» State DOTs spend too many of their funds on road construction, when they really should be focusing on maintenance.
A year ago, the Federal Transit Administration released a report on the state of good repair of the nation’s transit agencies. The study articulated a massive need for maintenance work on the country’s rail systems and suggested that the federal government contribute an additional four billion dollars annually to its fixed guideway modernization program, which funds capital improvements for existing transit systems. In the ensuing months, the Congress made no such effort.
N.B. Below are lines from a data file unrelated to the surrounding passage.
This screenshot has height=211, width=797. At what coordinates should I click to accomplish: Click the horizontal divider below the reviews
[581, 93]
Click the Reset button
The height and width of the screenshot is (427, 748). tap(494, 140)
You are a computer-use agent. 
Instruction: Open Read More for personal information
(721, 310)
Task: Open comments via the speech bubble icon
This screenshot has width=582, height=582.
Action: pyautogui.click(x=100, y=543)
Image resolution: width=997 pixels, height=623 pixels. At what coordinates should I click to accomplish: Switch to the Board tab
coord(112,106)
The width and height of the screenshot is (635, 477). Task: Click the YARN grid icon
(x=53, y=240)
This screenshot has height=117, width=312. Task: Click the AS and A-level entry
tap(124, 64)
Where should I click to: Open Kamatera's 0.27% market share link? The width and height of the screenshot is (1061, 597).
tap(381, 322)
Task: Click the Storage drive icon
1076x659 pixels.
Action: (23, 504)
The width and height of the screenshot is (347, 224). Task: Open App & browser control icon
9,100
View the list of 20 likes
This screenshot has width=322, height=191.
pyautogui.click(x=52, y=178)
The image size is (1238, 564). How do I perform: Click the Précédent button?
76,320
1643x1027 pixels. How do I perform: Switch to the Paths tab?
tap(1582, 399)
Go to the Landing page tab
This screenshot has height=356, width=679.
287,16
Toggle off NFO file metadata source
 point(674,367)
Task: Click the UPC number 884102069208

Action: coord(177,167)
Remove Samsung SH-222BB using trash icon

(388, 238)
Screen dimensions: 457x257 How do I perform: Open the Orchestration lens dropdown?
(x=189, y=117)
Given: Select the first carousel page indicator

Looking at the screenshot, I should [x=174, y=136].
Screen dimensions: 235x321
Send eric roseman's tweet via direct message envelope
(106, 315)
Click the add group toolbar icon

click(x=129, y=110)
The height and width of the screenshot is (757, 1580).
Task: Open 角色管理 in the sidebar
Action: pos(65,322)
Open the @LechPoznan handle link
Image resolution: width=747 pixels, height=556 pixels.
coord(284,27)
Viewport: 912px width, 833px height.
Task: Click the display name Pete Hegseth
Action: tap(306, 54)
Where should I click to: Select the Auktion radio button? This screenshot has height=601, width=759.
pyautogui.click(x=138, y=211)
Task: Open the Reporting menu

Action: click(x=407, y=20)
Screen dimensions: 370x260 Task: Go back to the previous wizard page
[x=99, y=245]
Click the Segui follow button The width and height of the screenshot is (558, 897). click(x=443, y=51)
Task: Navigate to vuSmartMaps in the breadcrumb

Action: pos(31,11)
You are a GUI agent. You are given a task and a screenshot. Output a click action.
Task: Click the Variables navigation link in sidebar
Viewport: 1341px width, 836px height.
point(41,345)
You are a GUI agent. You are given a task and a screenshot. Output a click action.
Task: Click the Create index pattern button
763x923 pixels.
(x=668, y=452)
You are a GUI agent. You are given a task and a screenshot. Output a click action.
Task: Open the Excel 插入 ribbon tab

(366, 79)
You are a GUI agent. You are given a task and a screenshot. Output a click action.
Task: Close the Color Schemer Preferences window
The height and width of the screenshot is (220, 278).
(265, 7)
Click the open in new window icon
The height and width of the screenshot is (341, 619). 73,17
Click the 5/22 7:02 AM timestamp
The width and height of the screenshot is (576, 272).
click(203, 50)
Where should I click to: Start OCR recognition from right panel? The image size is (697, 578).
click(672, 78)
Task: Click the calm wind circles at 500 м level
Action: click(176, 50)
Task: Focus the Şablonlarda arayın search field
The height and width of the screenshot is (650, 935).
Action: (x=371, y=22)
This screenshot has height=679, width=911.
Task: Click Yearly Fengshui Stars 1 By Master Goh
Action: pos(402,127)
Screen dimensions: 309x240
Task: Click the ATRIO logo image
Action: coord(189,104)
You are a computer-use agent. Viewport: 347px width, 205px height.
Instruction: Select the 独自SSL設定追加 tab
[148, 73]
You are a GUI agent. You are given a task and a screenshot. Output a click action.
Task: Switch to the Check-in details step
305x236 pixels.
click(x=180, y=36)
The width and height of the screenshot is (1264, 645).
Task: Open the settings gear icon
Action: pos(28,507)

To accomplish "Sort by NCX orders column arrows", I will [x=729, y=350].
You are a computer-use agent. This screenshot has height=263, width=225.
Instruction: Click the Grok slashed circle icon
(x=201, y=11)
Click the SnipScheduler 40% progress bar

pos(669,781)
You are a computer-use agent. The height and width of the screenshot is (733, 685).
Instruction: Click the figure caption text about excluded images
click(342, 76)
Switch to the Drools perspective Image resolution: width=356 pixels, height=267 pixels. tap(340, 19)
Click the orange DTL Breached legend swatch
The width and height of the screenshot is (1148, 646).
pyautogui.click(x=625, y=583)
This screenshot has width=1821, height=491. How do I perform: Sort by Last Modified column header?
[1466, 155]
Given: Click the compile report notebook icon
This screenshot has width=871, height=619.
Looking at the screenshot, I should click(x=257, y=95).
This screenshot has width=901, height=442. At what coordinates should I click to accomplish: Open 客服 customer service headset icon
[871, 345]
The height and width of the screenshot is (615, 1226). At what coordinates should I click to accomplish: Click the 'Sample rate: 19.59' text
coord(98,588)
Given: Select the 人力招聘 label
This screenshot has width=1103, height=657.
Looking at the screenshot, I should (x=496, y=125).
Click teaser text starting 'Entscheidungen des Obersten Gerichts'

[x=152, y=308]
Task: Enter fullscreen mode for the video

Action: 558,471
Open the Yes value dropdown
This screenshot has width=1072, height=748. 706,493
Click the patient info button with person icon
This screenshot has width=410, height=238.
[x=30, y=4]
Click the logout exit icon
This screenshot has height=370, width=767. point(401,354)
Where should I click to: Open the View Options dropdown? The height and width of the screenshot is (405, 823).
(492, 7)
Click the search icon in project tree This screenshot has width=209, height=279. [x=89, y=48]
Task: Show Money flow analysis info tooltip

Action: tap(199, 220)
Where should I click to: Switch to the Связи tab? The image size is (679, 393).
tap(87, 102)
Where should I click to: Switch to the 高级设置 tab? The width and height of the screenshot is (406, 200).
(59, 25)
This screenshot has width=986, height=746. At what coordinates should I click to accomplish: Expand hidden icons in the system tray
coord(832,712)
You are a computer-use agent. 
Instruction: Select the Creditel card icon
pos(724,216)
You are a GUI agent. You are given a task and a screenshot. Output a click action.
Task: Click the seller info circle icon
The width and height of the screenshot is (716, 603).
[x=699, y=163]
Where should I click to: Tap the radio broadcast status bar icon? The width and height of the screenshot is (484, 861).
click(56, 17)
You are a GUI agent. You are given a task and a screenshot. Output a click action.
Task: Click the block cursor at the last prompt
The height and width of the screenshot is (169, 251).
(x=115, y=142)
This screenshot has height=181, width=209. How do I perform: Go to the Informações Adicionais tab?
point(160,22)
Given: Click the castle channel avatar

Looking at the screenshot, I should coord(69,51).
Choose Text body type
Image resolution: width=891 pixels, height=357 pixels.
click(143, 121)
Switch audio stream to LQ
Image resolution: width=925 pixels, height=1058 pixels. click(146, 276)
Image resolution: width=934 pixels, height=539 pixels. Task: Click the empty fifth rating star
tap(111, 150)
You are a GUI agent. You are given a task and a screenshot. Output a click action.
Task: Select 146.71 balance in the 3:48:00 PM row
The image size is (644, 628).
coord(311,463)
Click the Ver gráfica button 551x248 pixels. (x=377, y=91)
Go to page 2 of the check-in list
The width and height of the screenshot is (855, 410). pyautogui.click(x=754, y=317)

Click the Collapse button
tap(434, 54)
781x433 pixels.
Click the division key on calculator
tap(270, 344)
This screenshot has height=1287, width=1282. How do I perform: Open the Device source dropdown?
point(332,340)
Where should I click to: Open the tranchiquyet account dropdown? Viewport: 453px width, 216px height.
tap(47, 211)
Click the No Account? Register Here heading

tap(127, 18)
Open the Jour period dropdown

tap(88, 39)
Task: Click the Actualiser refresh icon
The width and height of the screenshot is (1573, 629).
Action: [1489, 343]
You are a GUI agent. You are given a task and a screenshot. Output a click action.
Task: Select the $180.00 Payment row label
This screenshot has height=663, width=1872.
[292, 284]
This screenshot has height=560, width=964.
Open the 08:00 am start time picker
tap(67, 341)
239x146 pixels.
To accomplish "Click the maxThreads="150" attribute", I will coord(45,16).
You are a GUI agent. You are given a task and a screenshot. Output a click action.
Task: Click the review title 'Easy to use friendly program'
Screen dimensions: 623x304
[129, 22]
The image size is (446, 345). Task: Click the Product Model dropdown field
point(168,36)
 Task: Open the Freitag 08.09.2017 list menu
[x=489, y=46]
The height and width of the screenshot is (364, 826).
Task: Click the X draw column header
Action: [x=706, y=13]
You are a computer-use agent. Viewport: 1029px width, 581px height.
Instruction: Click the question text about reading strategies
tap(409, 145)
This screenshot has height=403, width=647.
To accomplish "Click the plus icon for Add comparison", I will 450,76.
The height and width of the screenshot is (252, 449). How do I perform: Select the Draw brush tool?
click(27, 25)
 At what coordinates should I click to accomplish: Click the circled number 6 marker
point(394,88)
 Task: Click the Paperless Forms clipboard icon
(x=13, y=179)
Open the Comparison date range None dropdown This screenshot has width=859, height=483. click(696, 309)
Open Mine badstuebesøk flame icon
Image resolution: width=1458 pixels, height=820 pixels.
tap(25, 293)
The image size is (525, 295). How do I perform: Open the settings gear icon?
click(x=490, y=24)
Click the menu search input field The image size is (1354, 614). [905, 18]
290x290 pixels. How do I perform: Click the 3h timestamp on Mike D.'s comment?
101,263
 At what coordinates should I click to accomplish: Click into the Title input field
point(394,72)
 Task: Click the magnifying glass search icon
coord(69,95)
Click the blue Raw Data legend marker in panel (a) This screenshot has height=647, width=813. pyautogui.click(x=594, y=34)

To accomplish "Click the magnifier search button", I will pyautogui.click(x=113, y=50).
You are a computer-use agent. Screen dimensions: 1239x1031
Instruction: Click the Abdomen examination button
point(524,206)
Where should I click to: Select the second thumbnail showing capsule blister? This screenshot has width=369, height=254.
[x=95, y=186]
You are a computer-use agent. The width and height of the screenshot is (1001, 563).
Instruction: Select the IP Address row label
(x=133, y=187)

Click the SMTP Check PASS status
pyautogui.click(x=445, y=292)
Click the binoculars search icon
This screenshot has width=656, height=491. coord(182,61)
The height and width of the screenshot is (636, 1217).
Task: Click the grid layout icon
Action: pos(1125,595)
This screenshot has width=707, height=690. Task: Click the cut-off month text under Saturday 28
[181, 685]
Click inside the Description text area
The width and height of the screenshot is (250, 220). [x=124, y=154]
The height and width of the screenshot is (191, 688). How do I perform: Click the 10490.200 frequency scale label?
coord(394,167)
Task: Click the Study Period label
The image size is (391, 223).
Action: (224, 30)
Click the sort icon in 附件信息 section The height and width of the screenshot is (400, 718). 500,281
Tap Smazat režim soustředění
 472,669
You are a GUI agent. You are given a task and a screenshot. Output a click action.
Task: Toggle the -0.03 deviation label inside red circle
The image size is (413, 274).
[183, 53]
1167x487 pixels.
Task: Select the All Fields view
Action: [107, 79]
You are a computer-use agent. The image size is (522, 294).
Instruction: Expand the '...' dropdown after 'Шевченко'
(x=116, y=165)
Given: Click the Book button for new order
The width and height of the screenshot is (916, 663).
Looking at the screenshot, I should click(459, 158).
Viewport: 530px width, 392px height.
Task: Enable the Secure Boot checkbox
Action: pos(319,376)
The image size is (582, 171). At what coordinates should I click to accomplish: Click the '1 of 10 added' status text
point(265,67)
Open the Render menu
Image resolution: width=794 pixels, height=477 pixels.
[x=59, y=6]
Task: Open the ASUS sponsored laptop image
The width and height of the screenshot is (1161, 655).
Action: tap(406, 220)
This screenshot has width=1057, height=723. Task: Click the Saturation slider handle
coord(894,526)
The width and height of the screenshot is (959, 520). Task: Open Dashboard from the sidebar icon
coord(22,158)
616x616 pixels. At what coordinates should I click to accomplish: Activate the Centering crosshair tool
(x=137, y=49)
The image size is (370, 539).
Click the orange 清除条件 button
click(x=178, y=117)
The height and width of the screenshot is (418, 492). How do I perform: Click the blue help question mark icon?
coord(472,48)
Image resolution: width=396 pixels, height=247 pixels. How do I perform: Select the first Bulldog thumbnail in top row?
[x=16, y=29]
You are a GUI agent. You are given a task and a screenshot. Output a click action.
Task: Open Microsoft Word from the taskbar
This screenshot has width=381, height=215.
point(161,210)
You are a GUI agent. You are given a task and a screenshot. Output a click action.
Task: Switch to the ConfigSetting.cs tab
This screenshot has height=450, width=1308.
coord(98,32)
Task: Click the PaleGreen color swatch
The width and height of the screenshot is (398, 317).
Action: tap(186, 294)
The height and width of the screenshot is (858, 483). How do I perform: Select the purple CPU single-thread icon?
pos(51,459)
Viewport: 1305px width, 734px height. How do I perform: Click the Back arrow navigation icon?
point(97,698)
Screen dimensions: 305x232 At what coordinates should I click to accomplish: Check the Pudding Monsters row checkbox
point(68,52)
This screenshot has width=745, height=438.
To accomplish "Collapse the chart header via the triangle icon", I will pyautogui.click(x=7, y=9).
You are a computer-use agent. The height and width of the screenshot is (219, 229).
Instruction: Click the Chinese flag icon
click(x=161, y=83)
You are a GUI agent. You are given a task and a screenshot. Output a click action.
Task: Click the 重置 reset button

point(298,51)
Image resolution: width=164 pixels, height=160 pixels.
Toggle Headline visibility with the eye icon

It’s unsurprising, then, that the American highway network is no better off. After more than half a century of major federal investments in new roads for the Interstate Highway System, there is plenty of repair to be done. According to a new report from U.S. PIRG (Public Interest Research Group), 150,000 miles of road, including 45% of federal highways, are in less than good condition, as are 71,000 bridges, about 12% of all spans. Yet the federal government is investing far less than necessary to bring those rights-of-way up to par, and states are often working actively against policies that promote maintenance rather than new construction.
The Federal Highway Administration has suggested that the U.S. would have to spend $100 billion or more annually to maintain roads at their existing quality levels. That’s $30 billion more than is spent on roads altogether today, much of which goes to new highways.
For American transportation advocates, the study’s conclusions should serve as prime ground for a reevaluation of current spending priorities. Nevertheless, lobbying groups such as AASHTO (the American Association of State Highway and Transportation Officials) continue to promote road expansion as the key to the country’s transportation future. But do we have the money to maintain our existing roads even as we build new ones?
U.S. PIRG’s report, Road Work Ahead, puts the country’s transportation conditions in context: “One thing is for sure: the deterioration of our roads and bridges is no accident. Rather, it is the direct result of countless policy decisions that put other considerations ahead of the pressing need to preserve our investment in the highway system.” Authors Travis Madsen, Benjamin Davis, and Phineas Baxandall highlight two principal problems: A political advantage in focusing on ribbon cutting rather than maintenance and a lack of federal oversight to ensure a state of good repair.
These structural problems are compounded by the fact that maintenance costs increase exponentially the longer they’re delayed. It’s better to perform constant, cheap check-ups than to have once-in-twenty-years surgery.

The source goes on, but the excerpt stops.